## PROBLEM
Repeat the records below exactly from the line containing "The image size is (802, 412)." to the line containing "Given: Click the PROFILE.GURU logo", taking in both of those lines. Drop the pictures.

## SUPPLIED RECORDS
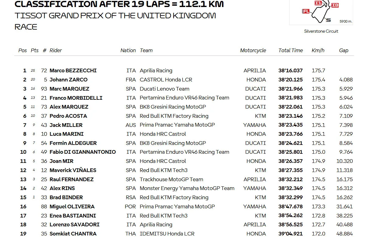Click the Gap column header

pyautogui.click(x=344, y=50)
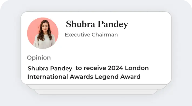192x106 pixels.
Task: Click 'International Awards' in the second headline line
Action: [60, 77]
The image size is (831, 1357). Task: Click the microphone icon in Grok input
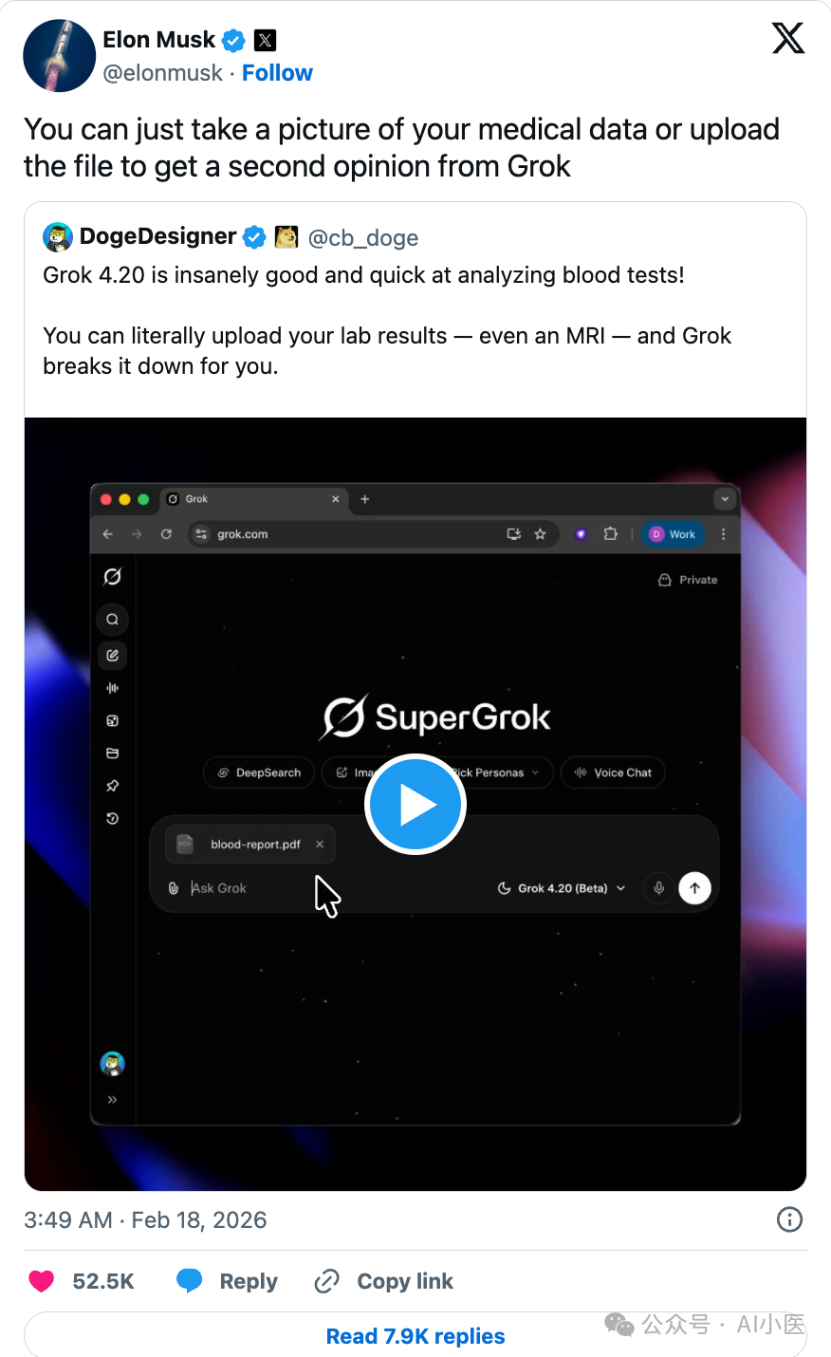658,888
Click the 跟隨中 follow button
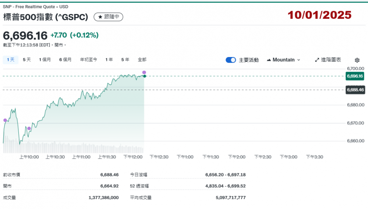This screenshot has width=368, height=209. [109, 17]
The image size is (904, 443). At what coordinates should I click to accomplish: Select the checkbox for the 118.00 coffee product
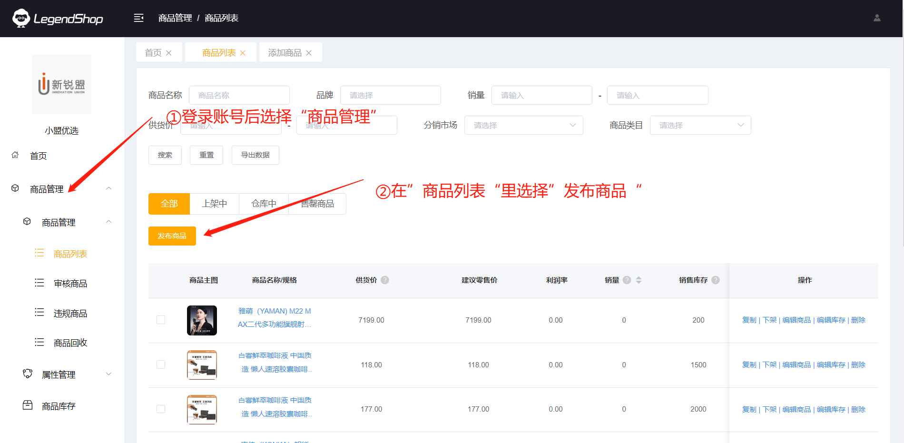click(161, 364)
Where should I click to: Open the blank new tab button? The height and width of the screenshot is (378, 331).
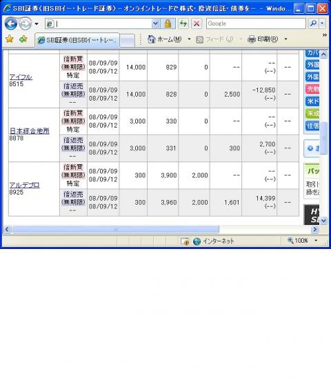pyautogui.click(x=127, y=40)
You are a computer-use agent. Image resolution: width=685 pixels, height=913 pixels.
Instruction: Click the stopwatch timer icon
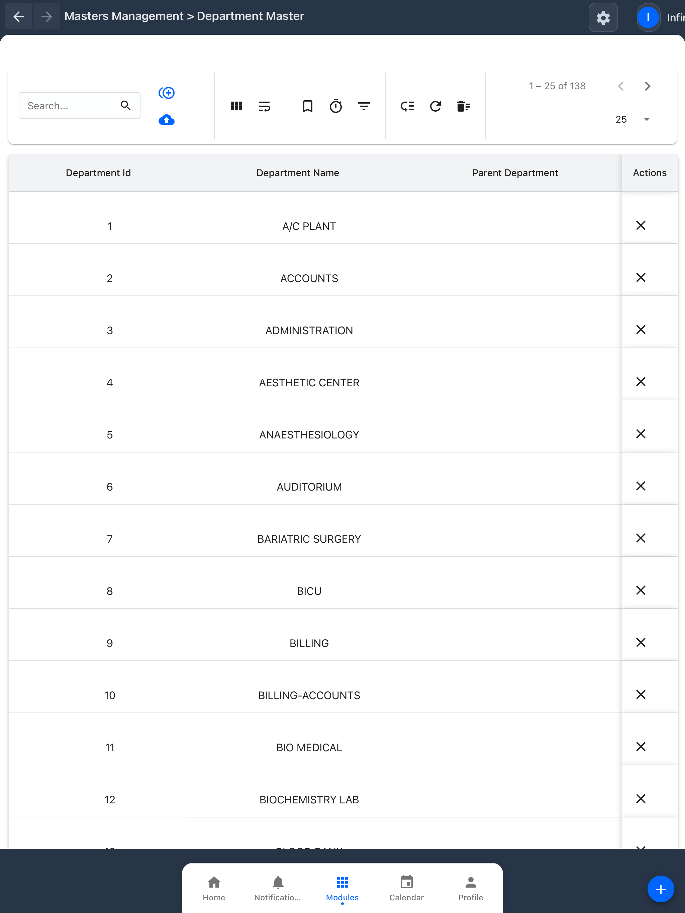pyautogui.click(x=336, y=106)
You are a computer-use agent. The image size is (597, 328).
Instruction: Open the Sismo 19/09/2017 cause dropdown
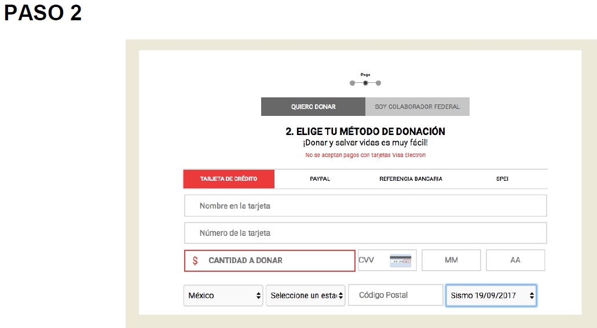(x=491, y=296)
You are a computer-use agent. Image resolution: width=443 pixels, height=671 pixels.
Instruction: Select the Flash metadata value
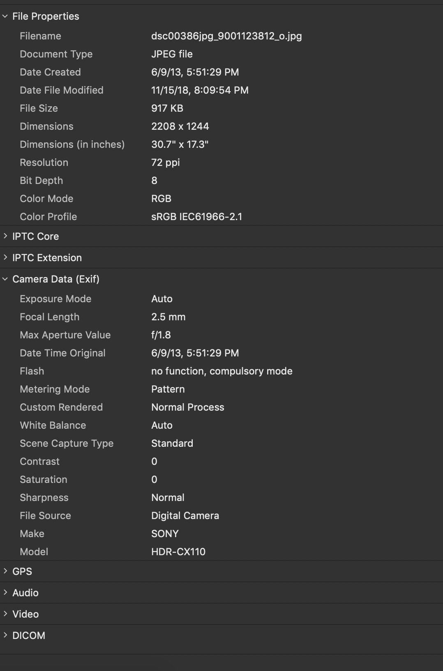(222, 371)
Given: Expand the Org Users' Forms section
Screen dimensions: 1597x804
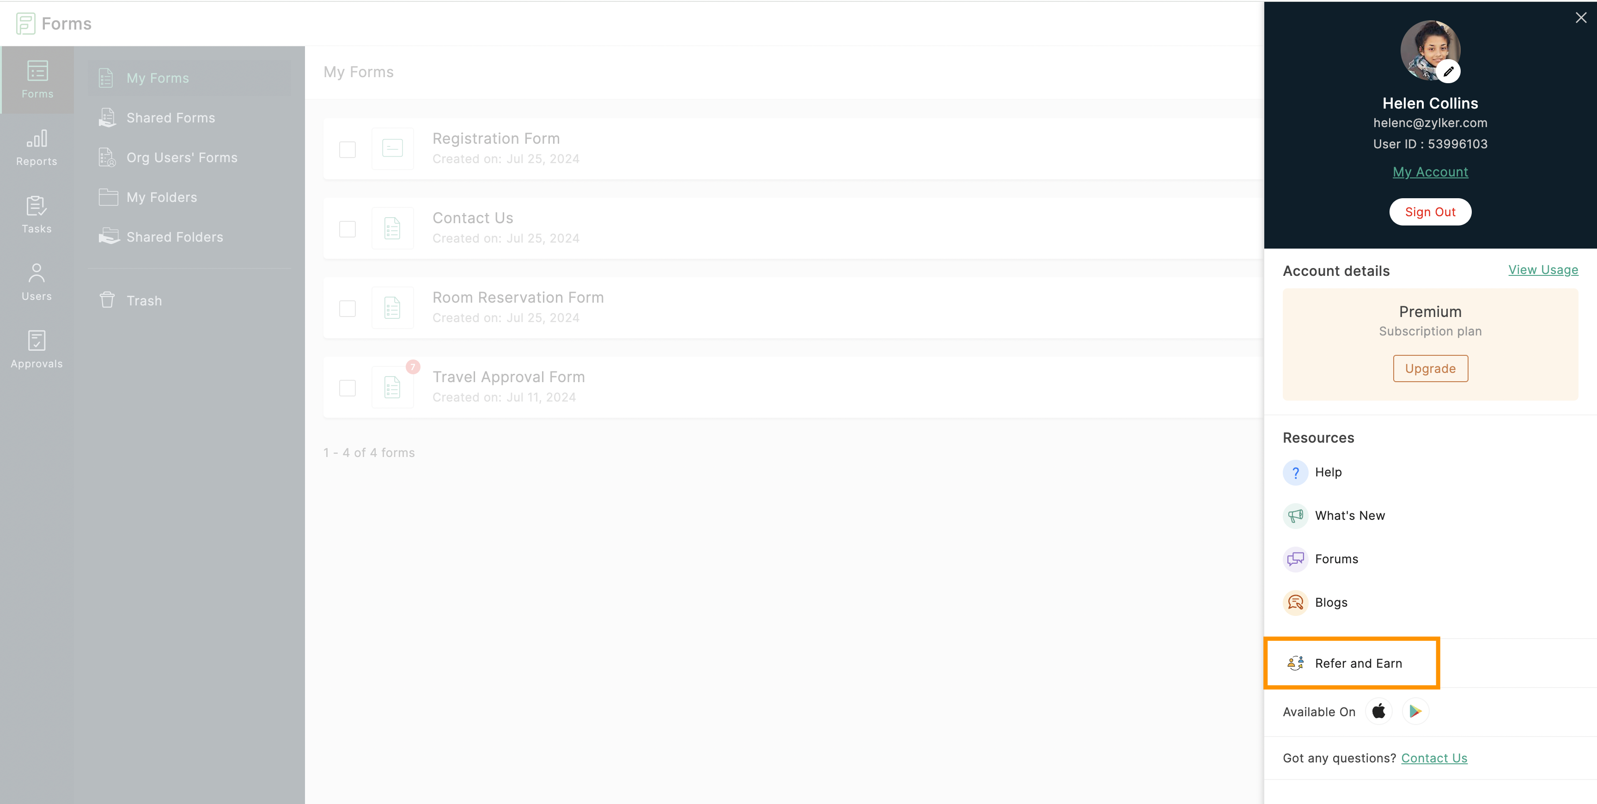Looking at the screenshot, I should [182, 157].
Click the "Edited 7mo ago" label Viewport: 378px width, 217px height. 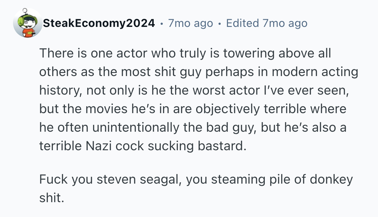coord(267,23)
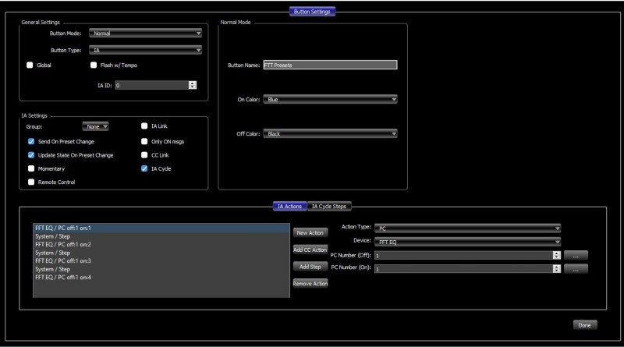Viewport: 624px width, 347px height.
Task: Click PC Number (Off) spinner arrows
Action: pos(556,255)
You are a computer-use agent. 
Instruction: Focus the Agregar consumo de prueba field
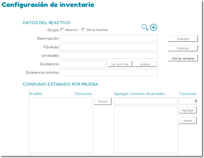[x=146, y=101]
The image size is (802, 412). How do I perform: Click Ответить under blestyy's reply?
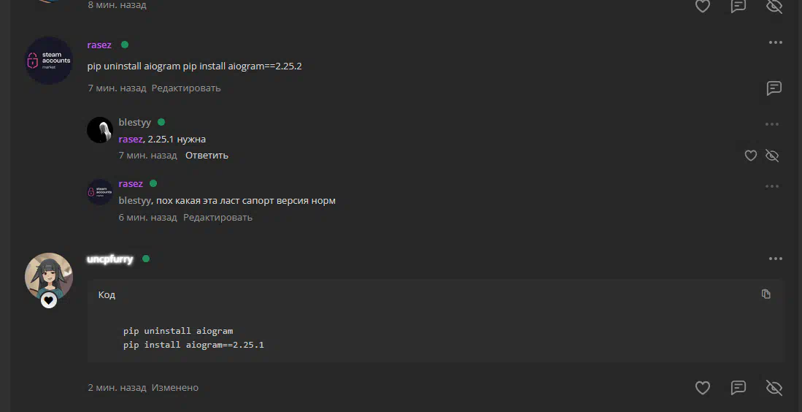207,156
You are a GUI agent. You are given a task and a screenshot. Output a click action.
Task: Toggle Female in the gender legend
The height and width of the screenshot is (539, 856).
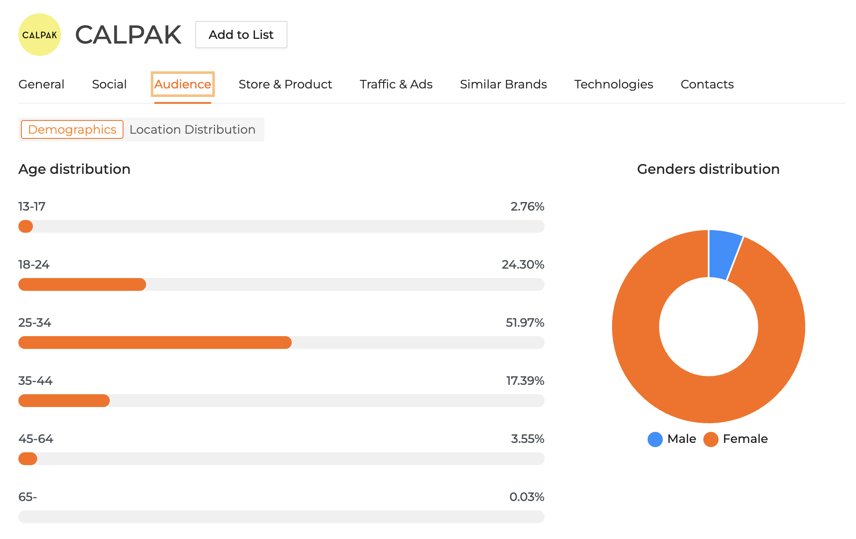[736, 439]
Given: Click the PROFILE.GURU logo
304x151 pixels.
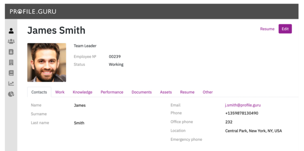Looking at the screenshot, I should coord(33,11).
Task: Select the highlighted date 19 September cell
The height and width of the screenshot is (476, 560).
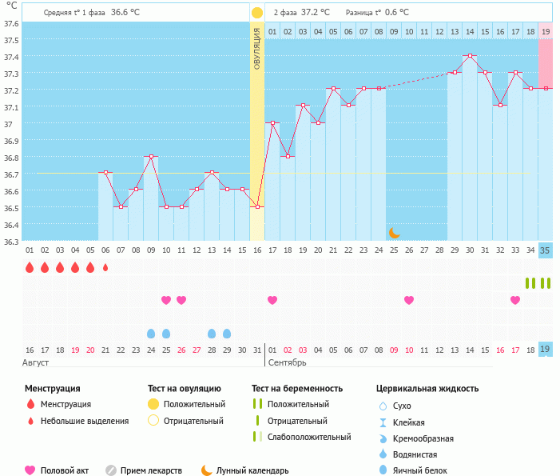Action: (x=545, y=349)
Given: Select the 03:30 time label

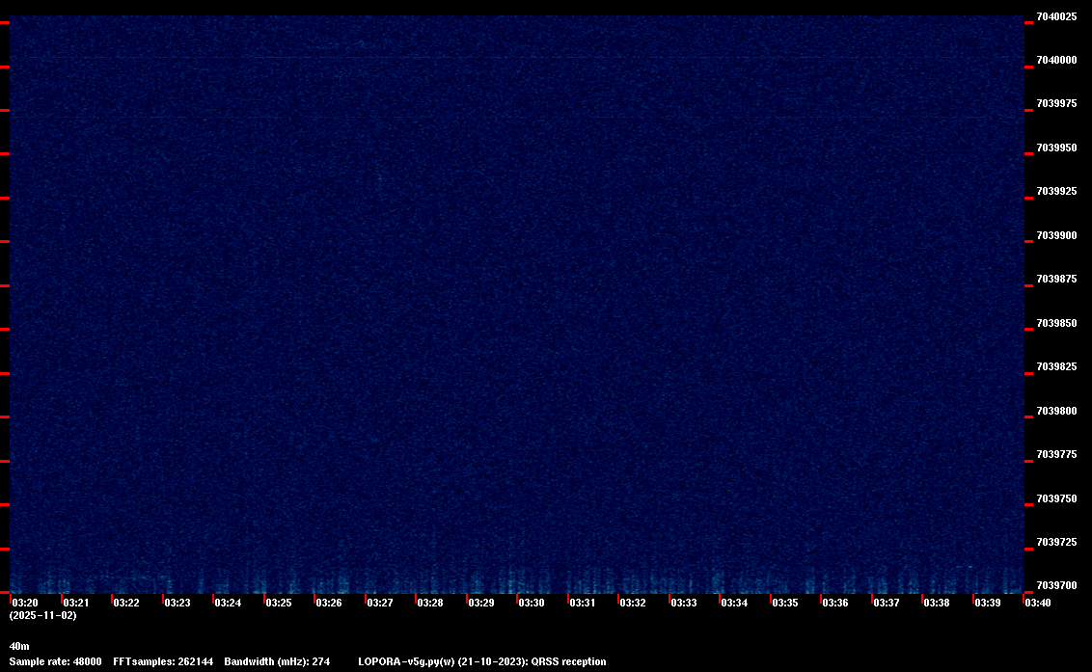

## EXPECTED OUTPUT
The image size is (802, 412). How do I perform: Click Ответить under blestyy's reply?
207,156
You are a GUI agent. You are given a task and a screenshot. Output a click action.
Task: Toggle Female in the gender legend
The height and width of the screenshot is (539, 856).
[736, 439]
Given: Click the PROFILE.GURU logo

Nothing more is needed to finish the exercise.